Nvidia’s solution is to provide these customers with Spectrum-X, a combination of a new Spectrum-4 ethernet switch combined with the high performance BlueField-3 DPU. The combination of the Spectrum-4 switch, the BlueField NIC and the Nvidia networking software stack achieves 1.7 times better overall AI performance and power efficiency along with the consistency afforded by a lossless network. That’s right: Nvidia is promising an ethernet network that does not drop packets. Sounds like magic to me, but this is just what enterprise and hyperscale data centers have been requesting for decades.
Conclusions
Nvidia has taken a holistic approach to training and running large AI models, laying out a reference architecture offering a 256-GPU building block that users of large AI will embrace. Combined with the recent Dell announcement, supercomputing traction for Grace, Microsoft Azure support for Nvidia Enterprise AI, the new MGX reference architecture, NVLink and the Spectrum-X lossless ethernet solution means that anyone running serious AI jobs has only one logical choice: Nvidia.
Could this change? Yes. Competition will always nibble at Nvidia’s heels. AMD has a serious entry, the MI300, set to enter the market later this year. RISC-V solutions like Tenstorrent and Esperanto are getting attention and traction, but not in the market where Jensen is focused: massive foundation models. Intel could pull a rabbit out of the hat with Gaudi3 and/or the forever-late PonteVecchio GPU.
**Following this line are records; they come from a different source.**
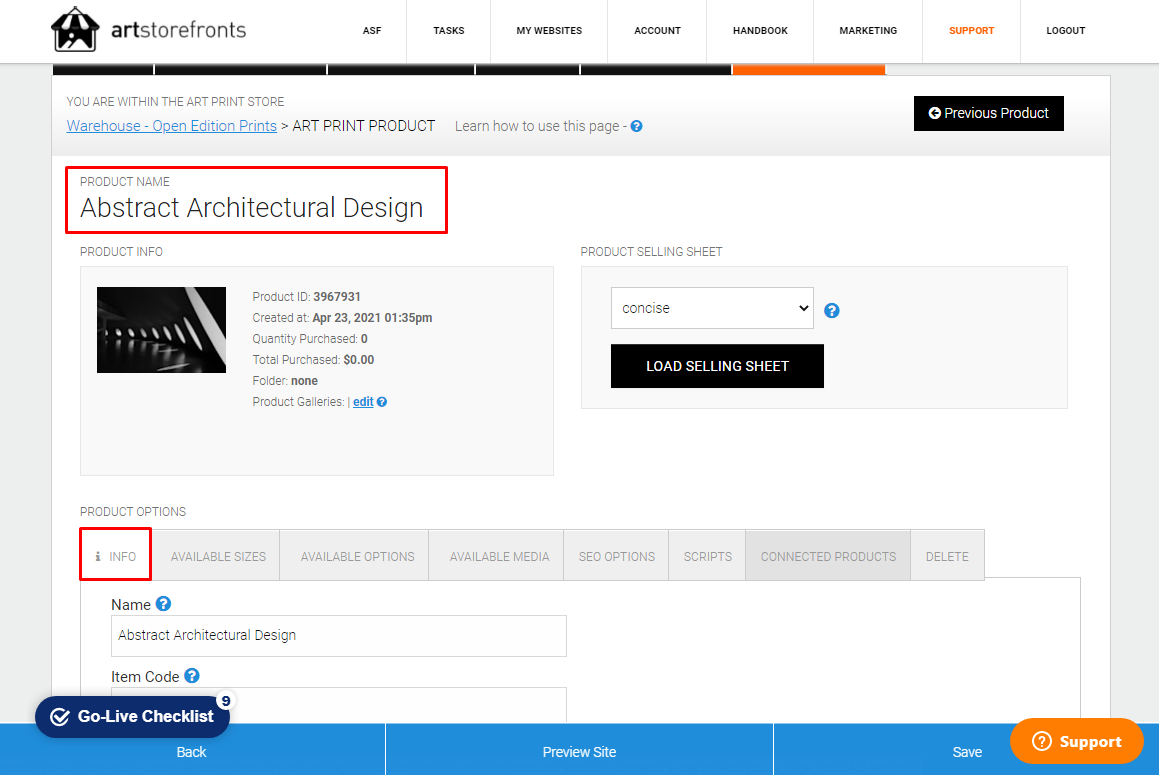The image size is (1159, 775).
Task: Go to the Previous Product
Action: 988,113
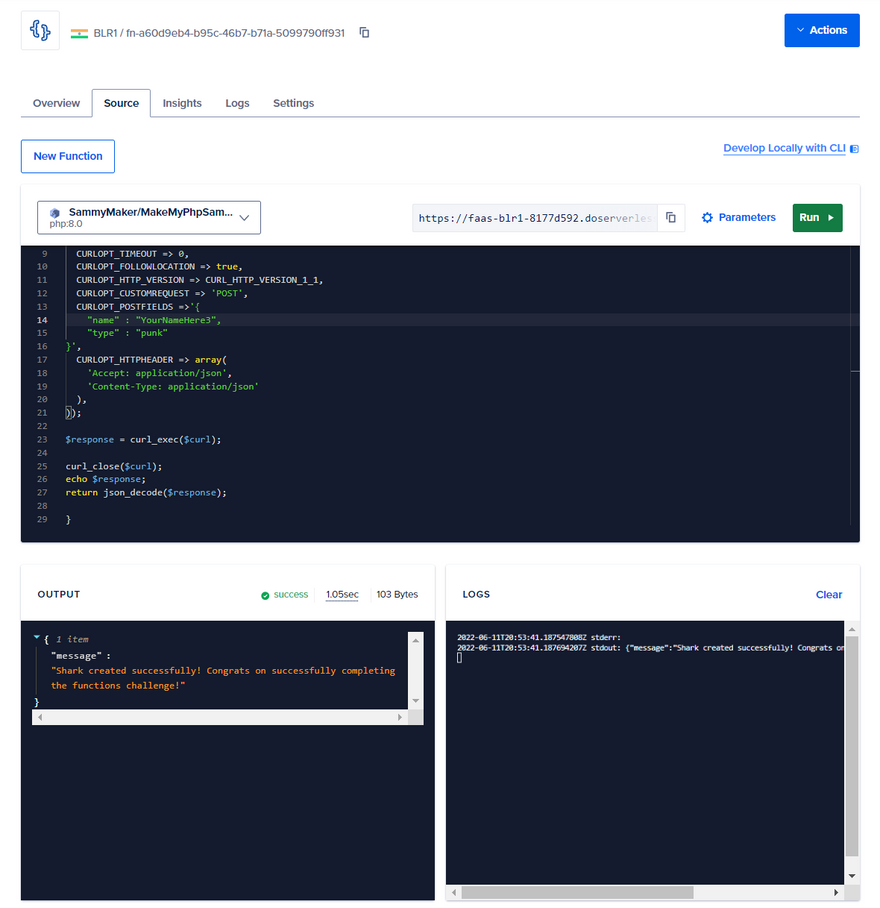
Task: Collapse the JSON output root object
Action: pos(37,638)
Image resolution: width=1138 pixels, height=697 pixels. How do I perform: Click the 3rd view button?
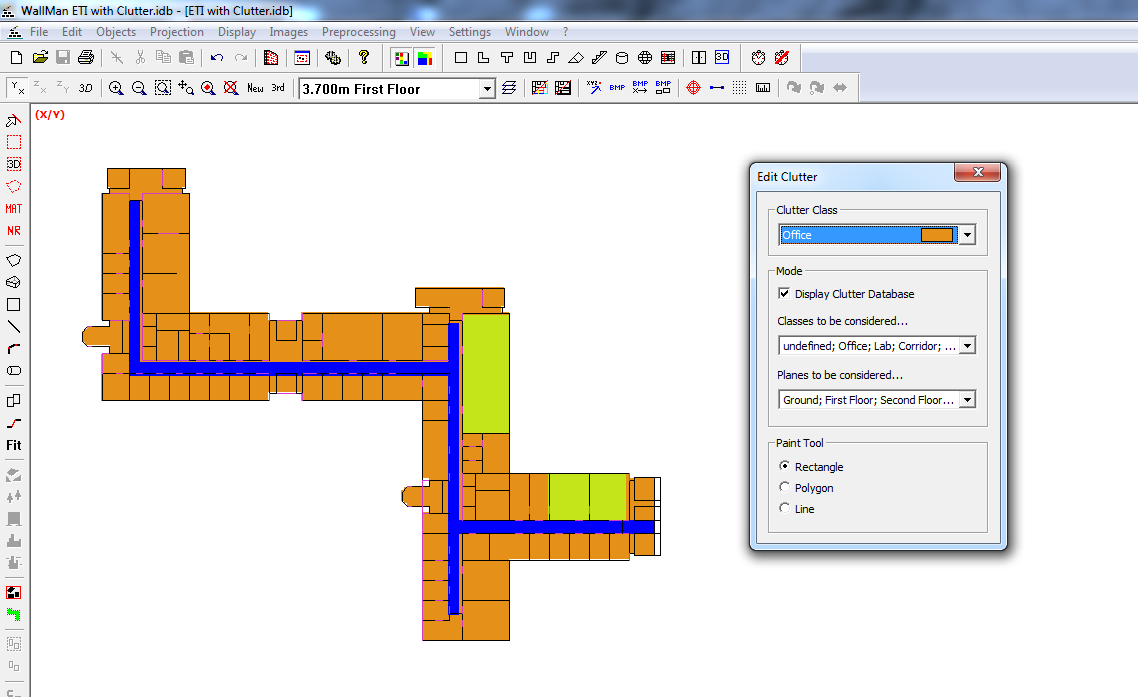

But as I have said in the past, considering Nvidia’s superior hardware combined with the depth and breadth of its software to optimize AI and high performance computing (HPC) applications, all competitors combined could maybe get 10% of the market. In a $75 billion market, that could be plenty to float some more boats.
But Nvidia is the only trillion-dollar player, and we don’t see that changing.